Yo estoy en desacuerdo con esta postura, que aboga por postergar los desarrollos, básicamente por dos razones. La primera es que cuando hay un problema serio (y la proliferación de las falsificaciones lo son) lo que se hace es buscar soluciones y no esperar a que estas surjan por si solas.
La segunda y más importante es que la implantación de un sistema de trazabilidad basado en Datamatrix no implica que, si un día RFID alcanza el grado de desarrollo necesario (que seguramente lo hará), sea necesario volver a construir desde cero el sistema ni mucho menos.
La lectura y escritura de los identificadores en las unidades, es sólo una pequeña parte de todo lo que implicará la implantación del sistema de trazabilidad, aunque por la importancia que se le está dando parecería que es el único problema.
Aún es preciso definir la arquitectura del sistema, las estructuras de información, comenzando por los propios identificadores (aunque ya hay propuestas muy trabajadas y sensatas en este sentido), los sistemas de intercambio de datos, la gestión que se va a hacer de los mismos en todos los aspectos, etc.

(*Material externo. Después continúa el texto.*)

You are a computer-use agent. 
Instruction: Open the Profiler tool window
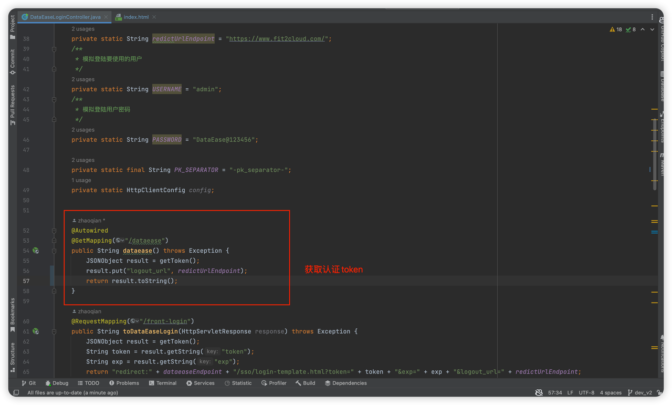273,383

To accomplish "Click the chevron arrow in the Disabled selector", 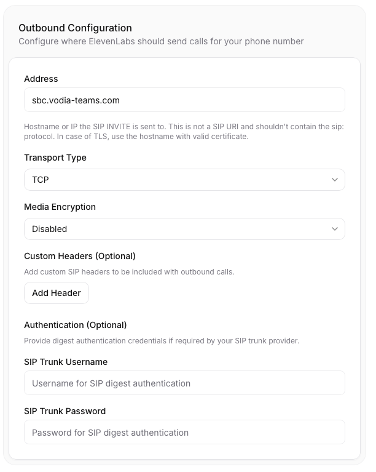I will pos(334,229).
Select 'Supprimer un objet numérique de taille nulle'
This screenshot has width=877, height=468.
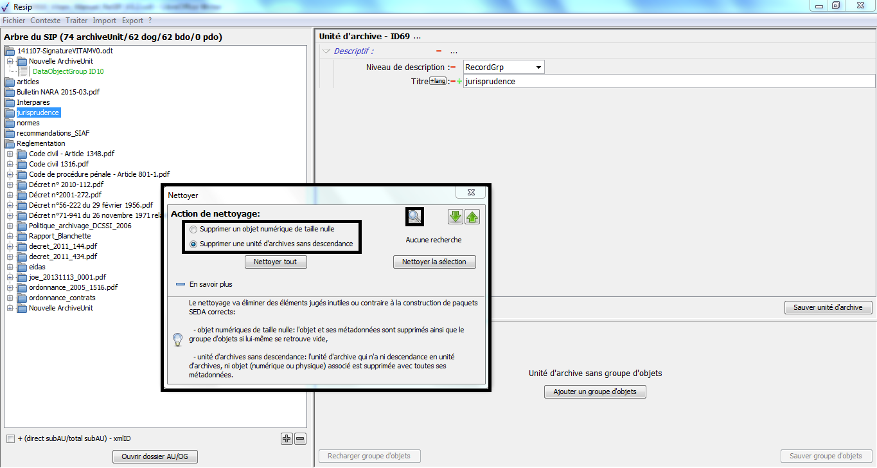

Además será vital, en unos mercados crecientemente globalizados, que las soluciones que se adopten tengan la mayor difusión posible, ya que su validez dependerá en gran medida de la capacidad y la facilidad para interconectar unos sistemas de trazabilidad con otros.
El desarrollo del sistema no es algo que se vaya a hacer de la noche a la mañana una vez determinada la tecnología de marcaje y todo lo que se avance en esos aspectos tendrá perfecta validez, independientemente de que la información esté contenida en un símbolo gráfico o en un chip.
Incluso si la tecnología RFID (o cualquier otra nueva que pudiera surgir) experimentase un formidable avance que desbancara el uso de Datamatrix en los próximos años o incluso meses, sólo afectaría a una pequeña parte del sistema desarrollado.
En este momento hay que empezar a valorar en su justo término la importancia de emplear uno u otro mecanismo de identificación y marcaje y maximizar a nivel internacional los esfuerzos en la definición del sistema que se habrá de implantar.